Split Shares & Funds
February 05, 2024

DBRS Limited (Morningstar DBRS) has downgraded its credit rating on the Preferred Shares issued by Financial 15 Split Corp. (the Company) to Pfd-4 (high) from Pfd-3. The rating downgrade is based on the deterioration in downside protection to 42.1% as of January 15, 2024, from 46.1% as of January 31, 2023, the increase in the Preferred Shares’ distribution rate to 9.25% annually on the Preferred Share’s redemption value of $10.0 for the fiscal year beginning December 1, 2023, from 7.50% annually for the fiscal year beginning December 1, 2022, a decline in the dividend coverage ratio to 0.37 times (x), a projected grind of 8.9% per year over the remaining term and unhedged foreign currency exposure.

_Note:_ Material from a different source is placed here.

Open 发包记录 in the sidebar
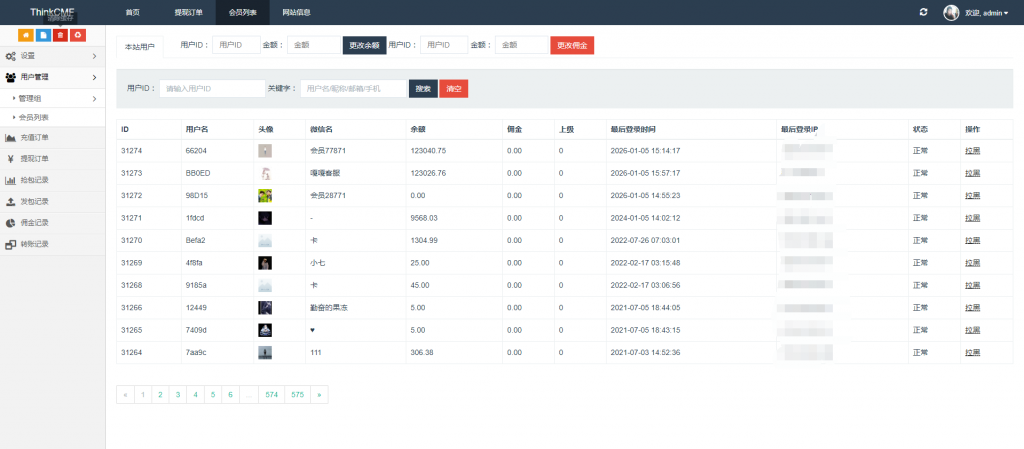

The Company invests in a portfolio (the Portfolio) consisting primarily of common shares of 15 financial services companies made up of Canadian and U.S. issuers as follows: Bank of America Corporation; Bank of Montreal; The Bank of Nova Scotia; Canadian Imperial Bank of Commerce; CI Financial Corp.; Citigroup Inc.; The Goldman Sachs Group, Inc.; Great-West Lifeco Inc.; JPMorgan Chase & Co.; Manulife Financial Corporation; National Bank of Canada; Royal Bank of Canada; Sun Life Financial Inc.; The Toronto-Dominion Bank; and Wells Fargo & Company. The Company may invest up to 15% of the Net Asset Value (NAV) in securities of issuers other than the core 15, and no more than 10% of the NAV may be invested in any single issuer. As of August 31, 2023, only 1.2% of the Portfolio was also invested in the other two companies, namely Fifth Third Bancorp and AGF Management, and 23.6% was held in cash.

A portion of the Company’s Portfolio is exposed to currency risk because it includes securities denominated in U.S. dollars (USD), while the NAV of the Company is expressed in Canadian dollars. The Company has not entered into currency-hedging contracts for the USD portion of the Portfolio, although the Company may use derivatives for hedging purposes. As of August 31, 2023, 34.4% of the Portfolio was invested in USD-denominated assets.

The Company established an at-the-market (ATM) equity program in November 2021, which was effective until December 22, 2023. Upon termination, the Company has renewed the ATM Program to issue Preferred Shares and Class A Shares to the public from time to time at the Company’s discretion, effective until January 20, 2026, unless terminated prior to such date by the Company. The maximum gross proceeds from the issuance of the shares will be $400.0 million. During the period ended May 31, 2023, 5,691,210 Preferred Shares were sold through the ATM Program at an average selling price of $9.72 per Preferred Share, raising gross proceeds worth $55.3 million. During the same period, 5,806,000 Class A Shares were sold through the ATM Program at an average selling price of $9.23 per Class A Share, raising gross proceeds worth $53.6 million.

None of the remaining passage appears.